Studio album by the Rippingtons
- Released: May 15, 1989
- Recorded: 1987
- Studios: Slam Shack (North Hollywood, California);
- Genres: Smooth jazz, jazz fusion
- Length: 44:10
- Label: GRP
- Producer: Russ Freeman

The Rippingtons chronology
| Kilimanjaro (1988) | Tourist in Paradise (1989) | Welcome to the St. James' Club (1990) |

= Tourist in Paradise =

Tourist in Paradise is the third studio album by the American jazz group the Rippingtons, released in 1989 on GRP Records. The album is primarily the work of Russ Freeman, who acted as producer, arranger, and composer. Tourist in Paradise reached No. 4 on Billboard's Jazz chart.

==Track listing==
All tracks composed by Russ Freeman except where noted
1. "Tourist in Paradise" - 5:39
2. "Jupiter's Child" - 5:17
3. "Aruba!" - 4:15
4. "One Summer Night in Brazil" - 6:28
5. "Earthbound" - 4:37
6. "Let's Stay Together" (Willie Mitchell, Al Green, Al Jackson) - 4:47
7. "One Ocean Way" - 4:19
8. "Destiny" - 5:40
9. "The Princess" - 3:08

== Personnel ==

The Rippingtons
- Russ Freeman – synthesizers, acoustic guitar, electric guitar, guitar synthesizer, programming, Linn 9000 drum programming, arrangements
- Steve Bailey – bass
- Tony Morales – cymbals and hi-hat (1–3, 5, 6, 8), drums (4, 7, 9)
- Steve Reid – percussion, soundscapes
- Brandon Fields – alto saxophone (1, 2, 5–9), soprano saxophone (4)

* Stated problem 1
Using the album article, decide whether each statement agrees with it, answering yes or no and quoting the words that settle it: (a) The album was recorded in 1989. (b) Russ Freeman was the album's producer. (c) Tony Morales plays bass on the album.
The album article and the rows that follow it were taken from unrelated sources.

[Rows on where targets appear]
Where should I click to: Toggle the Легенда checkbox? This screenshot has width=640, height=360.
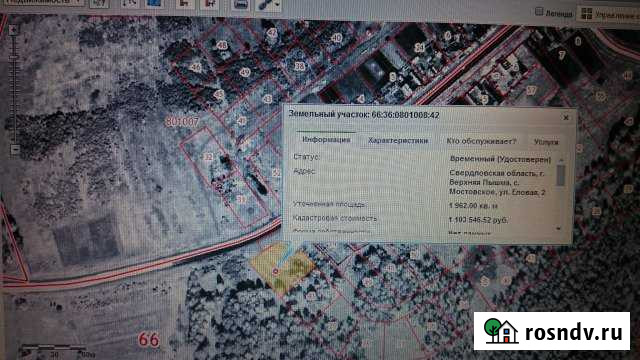tap(539, 11)
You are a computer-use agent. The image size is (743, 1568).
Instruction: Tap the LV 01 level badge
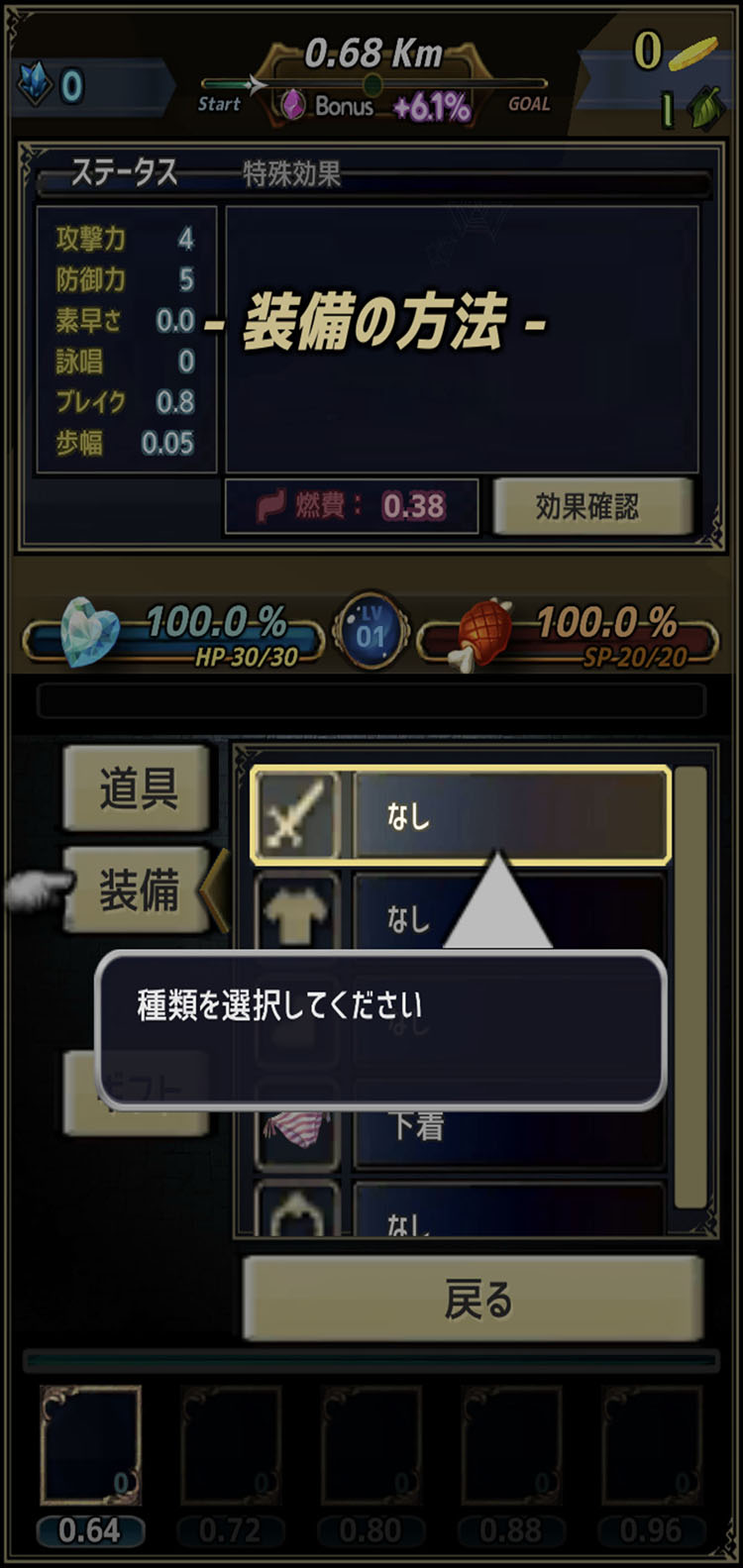pyautogui.click(x=372, y=630)
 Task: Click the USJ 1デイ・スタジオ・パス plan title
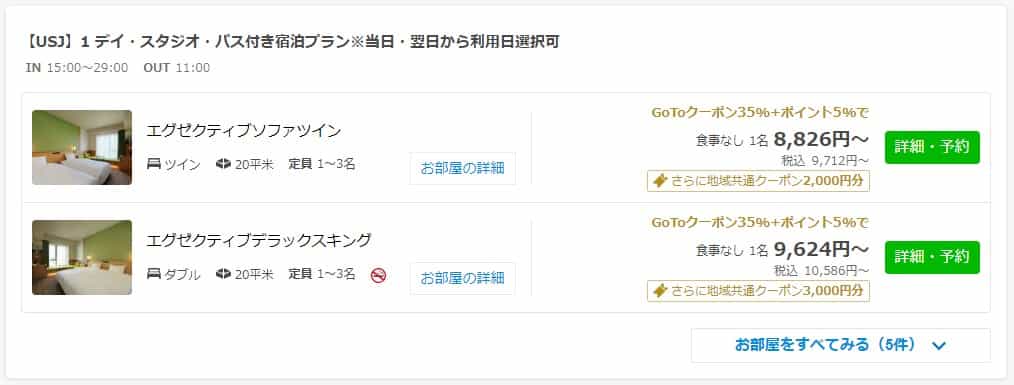coord(292,42)
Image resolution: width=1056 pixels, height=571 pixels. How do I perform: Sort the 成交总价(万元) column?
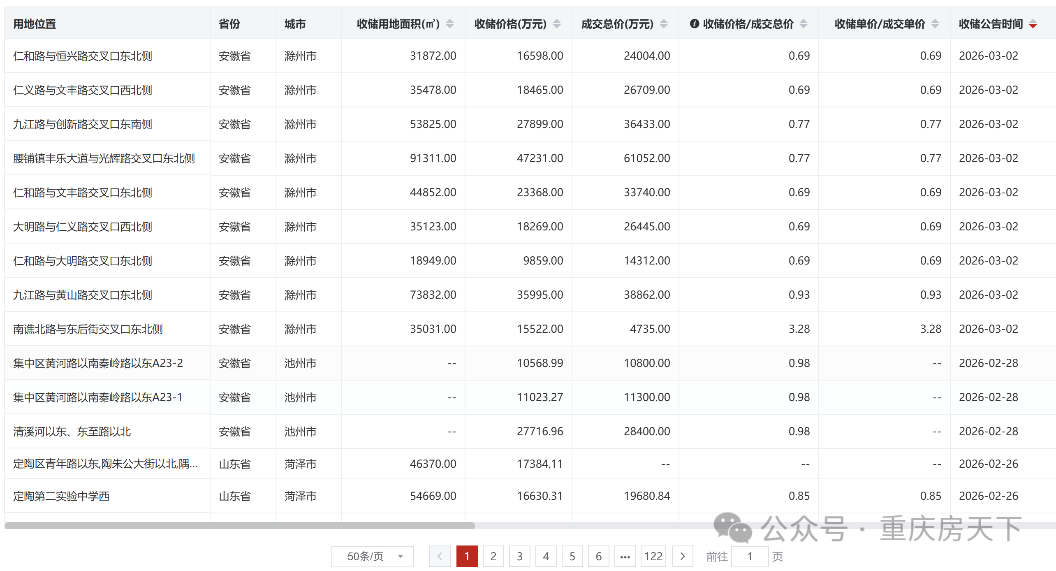point(663,24)
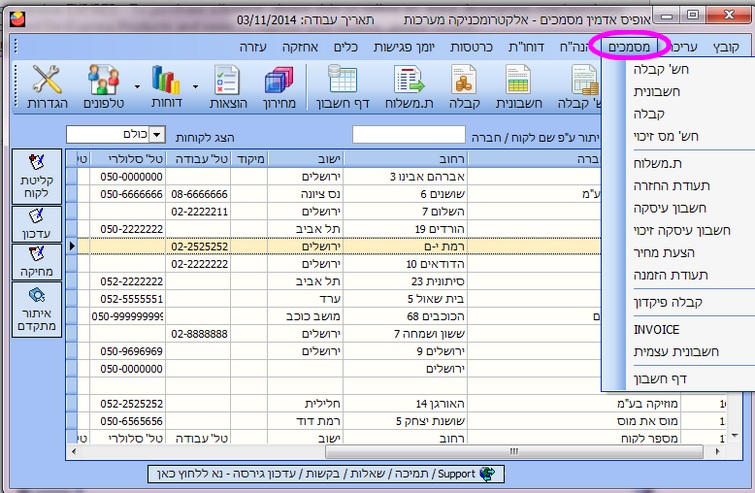Screen dimensions: 755x493
Task: Click the טלפונים phones toolbar icon
Action: 102,86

* Stated problem 2
Pull out every line of the rows that contains the string "width".

* Expected output 1
(a) No: "Recorded: 1987"
(b) Yes: "Producer: Russ Freeman"
(c) No: "Steve Bailey – bass"

* Expected output 2
Where should I click to: Toggle the Легенда checkbox? This screenshot has width=640, height=360.
Image resolution: width=1056 pixels, height=571 pixels. How do I perform: Sort the 成交总价(万元) column?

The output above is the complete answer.